- **TASK GOAL**
Extract every line of the listing below and reproduce each one without any change.

--

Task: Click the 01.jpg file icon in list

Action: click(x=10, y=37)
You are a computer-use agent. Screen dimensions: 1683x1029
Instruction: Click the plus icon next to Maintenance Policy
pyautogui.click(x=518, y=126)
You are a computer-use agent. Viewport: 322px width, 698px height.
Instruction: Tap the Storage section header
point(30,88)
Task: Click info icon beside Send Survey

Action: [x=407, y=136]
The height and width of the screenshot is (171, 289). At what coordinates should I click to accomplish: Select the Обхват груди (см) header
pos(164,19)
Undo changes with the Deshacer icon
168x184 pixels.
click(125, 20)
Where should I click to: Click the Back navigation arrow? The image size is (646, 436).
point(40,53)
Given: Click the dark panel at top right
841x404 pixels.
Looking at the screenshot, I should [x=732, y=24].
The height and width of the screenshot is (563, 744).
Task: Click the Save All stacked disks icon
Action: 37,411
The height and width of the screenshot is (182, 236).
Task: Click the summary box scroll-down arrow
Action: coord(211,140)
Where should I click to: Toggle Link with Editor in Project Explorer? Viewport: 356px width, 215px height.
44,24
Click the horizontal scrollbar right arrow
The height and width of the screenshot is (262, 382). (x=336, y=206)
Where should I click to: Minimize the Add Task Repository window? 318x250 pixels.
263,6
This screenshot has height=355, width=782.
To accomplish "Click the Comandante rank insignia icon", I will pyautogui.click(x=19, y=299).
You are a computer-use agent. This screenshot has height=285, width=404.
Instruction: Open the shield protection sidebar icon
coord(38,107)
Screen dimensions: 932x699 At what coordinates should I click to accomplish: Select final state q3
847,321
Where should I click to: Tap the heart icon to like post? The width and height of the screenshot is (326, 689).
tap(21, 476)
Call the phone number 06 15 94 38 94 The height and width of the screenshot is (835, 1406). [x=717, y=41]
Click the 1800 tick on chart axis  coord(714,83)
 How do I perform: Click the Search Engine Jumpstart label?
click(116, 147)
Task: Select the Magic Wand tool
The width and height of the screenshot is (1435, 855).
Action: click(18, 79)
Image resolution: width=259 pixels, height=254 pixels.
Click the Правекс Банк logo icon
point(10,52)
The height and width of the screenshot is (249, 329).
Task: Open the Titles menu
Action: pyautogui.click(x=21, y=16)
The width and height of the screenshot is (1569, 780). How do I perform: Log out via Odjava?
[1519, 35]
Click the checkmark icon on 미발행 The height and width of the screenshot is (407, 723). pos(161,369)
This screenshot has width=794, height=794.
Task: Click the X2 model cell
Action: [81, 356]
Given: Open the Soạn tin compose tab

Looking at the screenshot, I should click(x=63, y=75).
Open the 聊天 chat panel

--

- **REPLY**
Task: Click the 01.jpg file icon in list

Action: click(x=10, y=37)
You are a computer-use agent. Screen dimensions: 1683x1029
Instruction: Click the plus icon next to Maintenance Policy
pyautogui.click(x=518, y=126)
You are a computer-use agent. Viewport: 322px width, 698px height.
Instruction: Tap the Storage section header
point(30,88)
Task: Click info icon beside Send Survey

Action: [x=407, y=136]
The height and width of the screenshot is (171, 289). At what coordinates should I click to accomplish: Select the Обхват груди (см) header
pos(164,19)
Undo changes with the Deshacer icon
168x184 pixels.
click(125, 20)
Where should I click to: Click the Back navigation arrow? The image size is (646, 436).
point(40,53)
Given: Click the dark panel at top right
841x404 pixels.
Looking at the screenshot, I should [x=732, y=24].
The height and width of the screenshot is (563, 744).
Task: Click the Save All stacked disks icon
Action: 37,411
The height and width of the screenshot is (182, 236).
Task: Click the summary box scroll-down arrow
Action: coord(211,140)
Where should I click to: Toggle Link with Editor in Project Explorer? Viewport: 356px width, 215px height.
44,24
Click the horizontal scrollbar right arrow
The height and width of the screenshot is (262, 382). (x=336, y=206)
Where should I click to: Minimize the Add Task Repository window? 318x250 pixels.
263,6
This screenshot has height=355, width=782.
To accomplish "Click the Comandante rank insignia icon", I will pyautogui.click(x=19, y=299).
You are a computer-use agent. This screenshot has height=285, width=404.
Instruction: Open the shield protection sidebar icon
coord(38,107)
Screen dimensions: 932x699 At what coordinates should I click to accomplish: Select final state q3
847,321
Where should I click to: Tap the heart icon to like post? The width and height of the screenshot is (326, 689).
tap(21, 476)
Call the phone number 06 15 94 38 94 The height and width of the screenshot is (835, 1406). [x=717, y=41]
Click the 1800 tick on chart axis  coord(714,83)
 How do I perform: Click the Search Engine Jumpstart label?
click(116, 147)
Task: Select the Magic Wand tool
The width and height of the screenshot is (1435, 855).
Action: click(18, 79)
Image resolution: width=259 pixels, height=254 pixels.
Click the Правекс Банк logo icon
point(10,52)
The height and width of the screenshot is (249, 329).
Task: Open the Titles menu
Action: pyautogui.click(x=21, y=16)
The width and height of the screenshot is (1569, 780). How do I perform: Log out via Odjava?
[1519, 35]
Click the checkmark icon on 미발행 The height and width of the screenshot is (407, 723). pos(161,369)
This screenshot has width=794, height=794.
Task: Click the X2 model cell
Action: [81, 356]
Given: Open the Soạn tin compose tab

Looking at the screenshot, I should click(x=63, y=75).
Open the 聊天 chat panel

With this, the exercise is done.